Shulou(Shulou.com)06/01 Report--

This article introduces the relevant knowledge of "what is the method of Unity rendering optimization in Render". In the operation of actual cases, many people will encounter such a dilemma, so let the editor lead you to learn how to deal with these situations. I hope you can read it carefully and be able to achieve something!

What are the performance problems caused by rendering?

First of all, let's be clear: only when CPU and GPU have completed all their tasks can a frame be rendered successfully. The timeout of any task will result in a rendering delay for the entire frame.

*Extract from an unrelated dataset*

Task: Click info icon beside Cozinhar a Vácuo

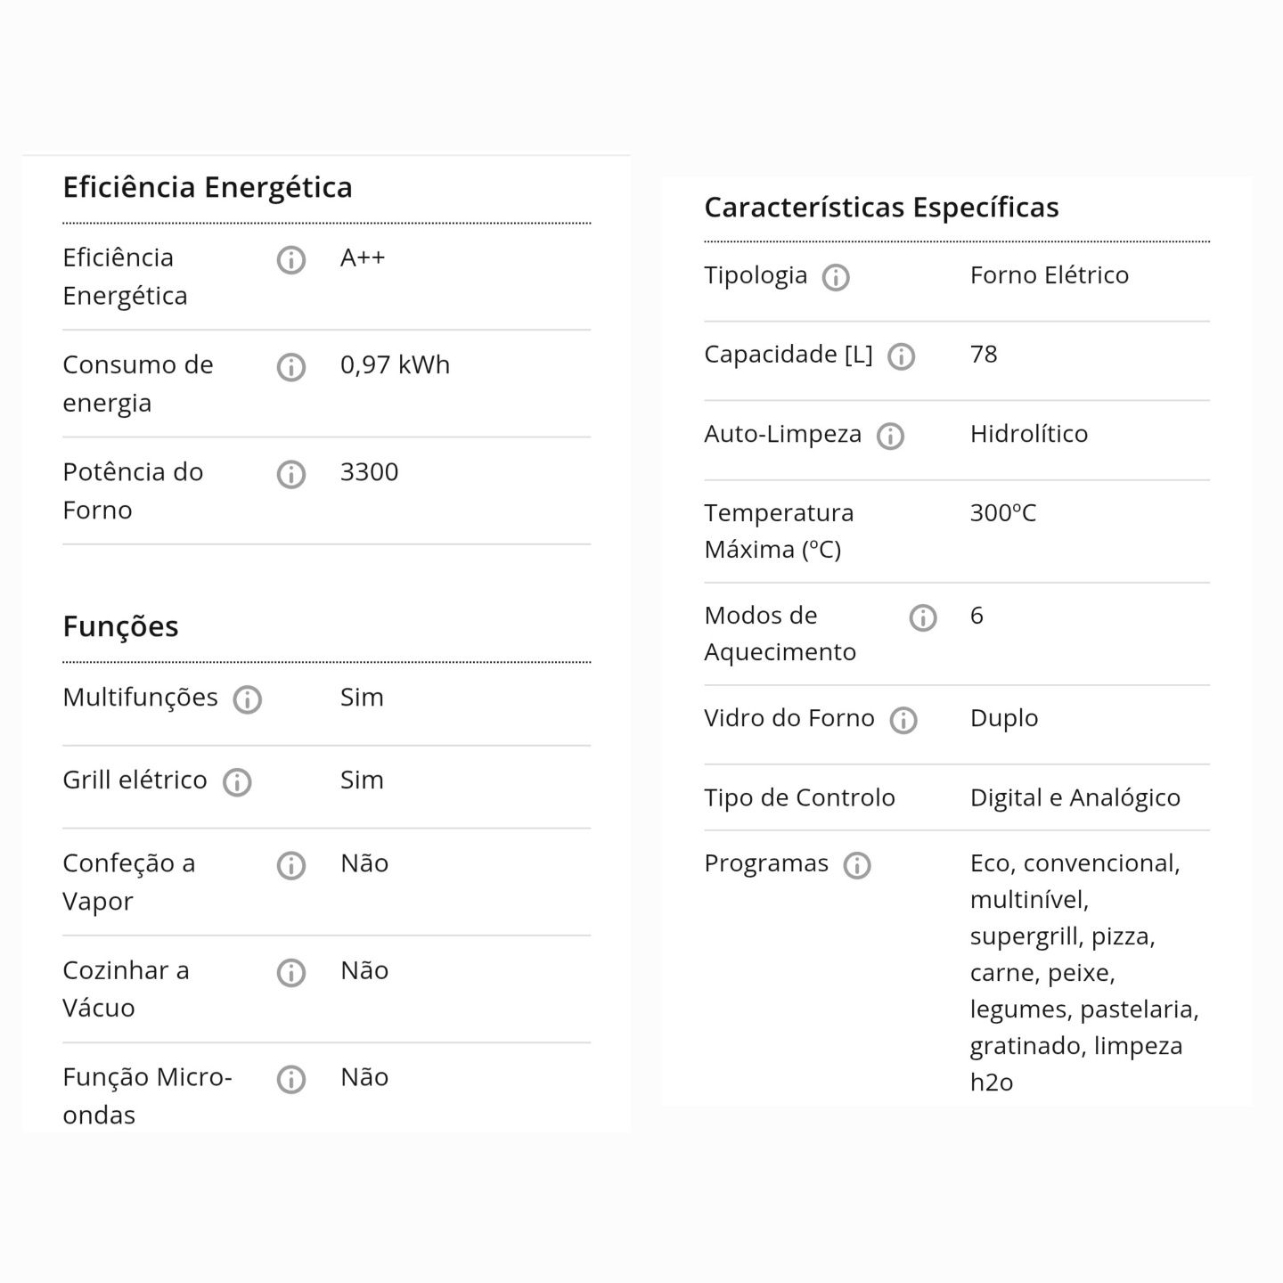Action: pos(291,972)
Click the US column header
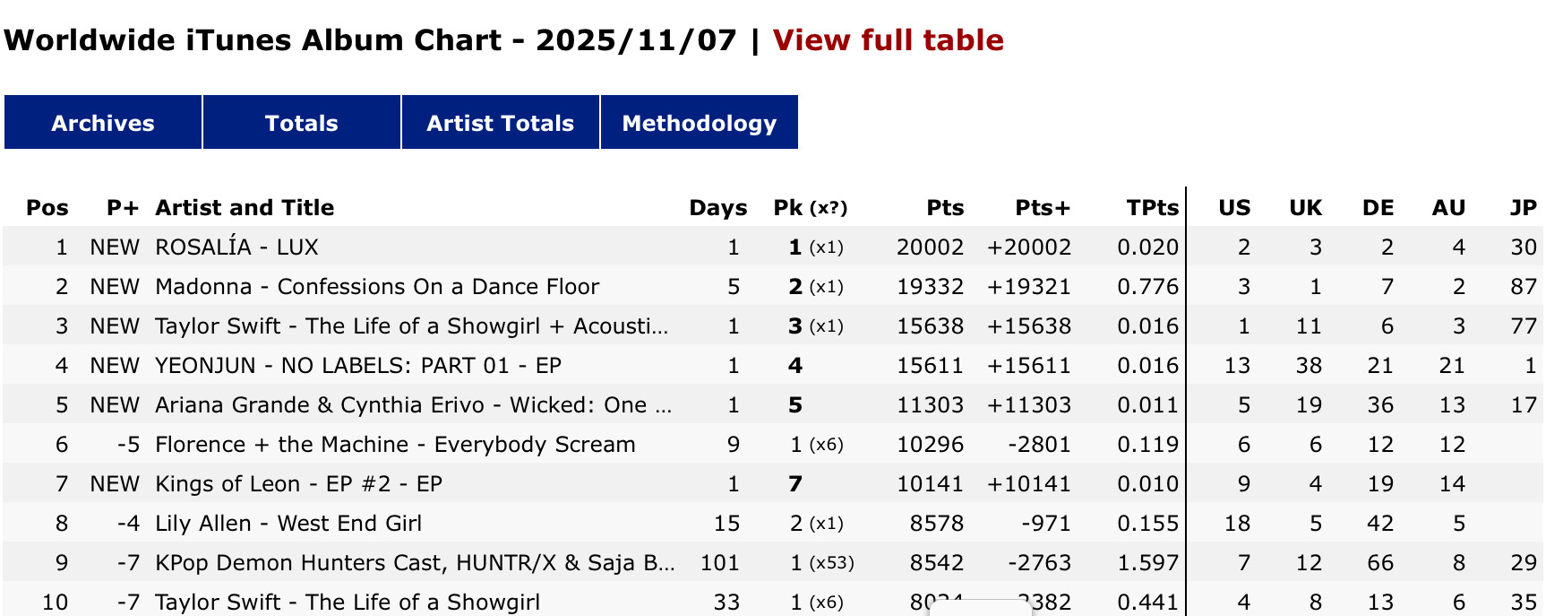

Rendering problems can generally be divided into two categories, the first caused by inefficient rendering pipelines. One or more steps in rendering work takes too long, inefficient execution, and interrupts the smooth data flow, which will lead to inefficient rendering pipelines, which is also called rendering bottleneck (bottlenecks). The second is the rendering bottleneck caused by sending too many instructions to the rendering pipeline in one breath.

When we find that rendering a frame in the game takes a long time and is related to the efficiency of CPU execution, this situation is called CPU bottleneck (CPU bound). Similarly, when we find that the game takes too long to render a frame and GPU spends a lot of time on rendering calculation, this situation is called GPU bottleneck (GPU bound).

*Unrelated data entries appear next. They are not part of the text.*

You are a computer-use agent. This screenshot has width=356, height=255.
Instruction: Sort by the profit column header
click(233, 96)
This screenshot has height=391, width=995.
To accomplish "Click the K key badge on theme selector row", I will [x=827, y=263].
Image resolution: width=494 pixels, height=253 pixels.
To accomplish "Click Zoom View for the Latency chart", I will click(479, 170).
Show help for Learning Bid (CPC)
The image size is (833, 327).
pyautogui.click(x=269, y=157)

Before making changes to our code, it is very important to use appropriate performance analysis tools to locate rendering performance issues, to drug the game, and of course it is also important to evaluate our changes reasonably. Performance optimization is a tradeoff, and performance improvements in this area may have a negative impact on other parts.

Two performance analysis tools

Profiler window tool

Profiler window tool

The Profiler window tool allows you to monitor game performance in real time. We can see many aspects of our game through the Profiler tool, including memory usage, rendering pipeline usage, and user script usage (code quality).

Frame Debugger

Frame Debugger window

Frame Debugger allows us to see how each frame of the game is rendered step by step. It allows us to see more details, including what each draw call makes GPU render, which attributes it affects in the shader code block, and the events that CPU sends to GPU, which information will help us understand how our game is rendered and how to improve our performance.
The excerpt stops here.